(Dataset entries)
★ ★ ★

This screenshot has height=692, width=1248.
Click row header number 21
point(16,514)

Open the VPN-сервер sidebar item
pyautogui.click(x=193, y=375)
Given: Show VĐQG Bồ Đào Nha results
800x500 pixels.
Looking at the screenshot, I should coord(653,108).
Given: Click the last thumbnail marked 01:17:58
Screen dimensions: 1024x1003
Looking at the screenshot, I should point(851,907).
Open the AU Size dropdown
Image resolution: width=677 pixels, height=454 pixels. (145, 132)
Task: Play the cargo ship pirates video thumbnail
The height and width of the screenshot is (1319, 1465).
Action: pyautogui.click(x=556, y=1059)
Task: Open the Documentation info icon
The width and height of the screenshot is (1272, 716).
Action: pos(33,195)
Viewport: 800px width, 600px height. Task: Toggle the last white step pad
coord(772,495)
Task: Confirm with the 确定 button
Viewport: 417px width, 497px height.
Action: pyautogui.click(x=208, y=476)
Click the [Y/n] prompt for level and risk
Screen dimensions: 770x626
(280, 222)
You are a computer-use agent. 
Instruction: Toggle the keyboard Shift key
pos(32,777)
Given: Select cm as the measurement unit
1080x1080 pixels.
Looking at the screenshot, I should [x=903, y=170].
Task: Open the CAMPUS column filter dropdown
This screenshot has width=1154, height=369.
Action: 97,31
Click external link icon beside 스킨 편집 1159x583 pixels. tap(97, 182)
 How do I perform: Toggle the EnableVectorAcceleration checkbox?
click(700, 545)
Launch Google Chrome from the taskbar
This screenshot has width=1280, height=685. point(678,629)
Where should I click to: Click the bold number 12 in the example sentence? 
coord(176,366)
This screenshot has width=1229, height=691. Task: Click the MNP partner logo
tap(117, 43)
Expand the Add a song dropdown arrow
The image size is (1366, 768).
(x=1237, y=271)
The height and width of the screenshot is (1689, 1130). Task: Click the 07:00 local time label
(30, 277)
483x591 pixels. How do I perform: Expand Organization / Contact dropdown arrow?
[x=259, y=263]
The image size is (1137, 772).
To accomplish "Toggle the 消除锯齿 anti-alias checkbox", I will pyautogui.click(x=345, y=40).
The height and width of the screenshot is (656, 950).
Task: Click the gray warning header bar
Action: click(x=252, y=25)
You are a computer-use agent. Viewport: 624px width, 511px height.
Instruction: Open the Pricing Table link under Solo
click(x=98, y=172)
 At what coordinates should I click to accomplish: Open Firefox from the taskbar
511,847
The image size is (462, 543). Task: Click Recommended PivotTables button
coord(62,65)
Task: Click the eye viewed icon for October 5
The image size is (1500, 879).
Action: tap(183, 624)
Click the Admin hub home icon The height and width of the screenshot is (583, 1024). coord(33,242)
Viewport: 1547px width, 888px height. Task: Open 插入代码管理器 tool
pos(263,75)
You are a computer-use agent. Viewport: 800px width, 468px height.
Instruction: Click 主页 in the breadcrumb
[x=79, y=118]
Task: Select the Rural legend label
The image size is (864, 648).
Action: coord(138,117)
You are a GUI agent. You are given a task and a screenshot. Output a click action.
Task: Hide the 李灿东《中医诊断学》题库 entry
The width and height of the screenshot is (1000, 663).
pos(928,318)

★ ★ ★

WHAT THIS TASK INVOLVES:
Please make your reply exactly the lines from the one containing "Instruction: Open the" through the end of the entries above, and nothing more.

SOLUTION TO THE EXERCISE:
Instruction: Open the Pricing Table link under Solo
click(x=98, y=172)
 At what coordinates should I click to accomplish: Open Firefox from the taskbar
511,847
The image size is (462, 543). Task: Click Recommended PivotTables button
coord(62,65)
Task: Click the eye viewed icon for October 5
The image size is (1500, 879).
Action: tap(183, 624)
Click the Admin hub home icon The height and width of the screenshot is (583, 1024). coord(33,242)
Viewport: 1547px width, 888px height. Task: Open 插入代码管理器 tool
pos(263,75)
You are a computer-use agent. Viewport: 800px width, 468px height.
Instruction: Click 主页 in the breadcrumb
[x=79, y=118]
Task: Select the Rural legend label
The image size is (864, 648).
Action: coord(138,117)
You are a GUI agent. You are given a task and a screenshot. Output a click action.
Task: Hide the 李灿东《中医诊断学》题库 entry
The width and height of the screenshot is (1000, 663).
pos(928,318)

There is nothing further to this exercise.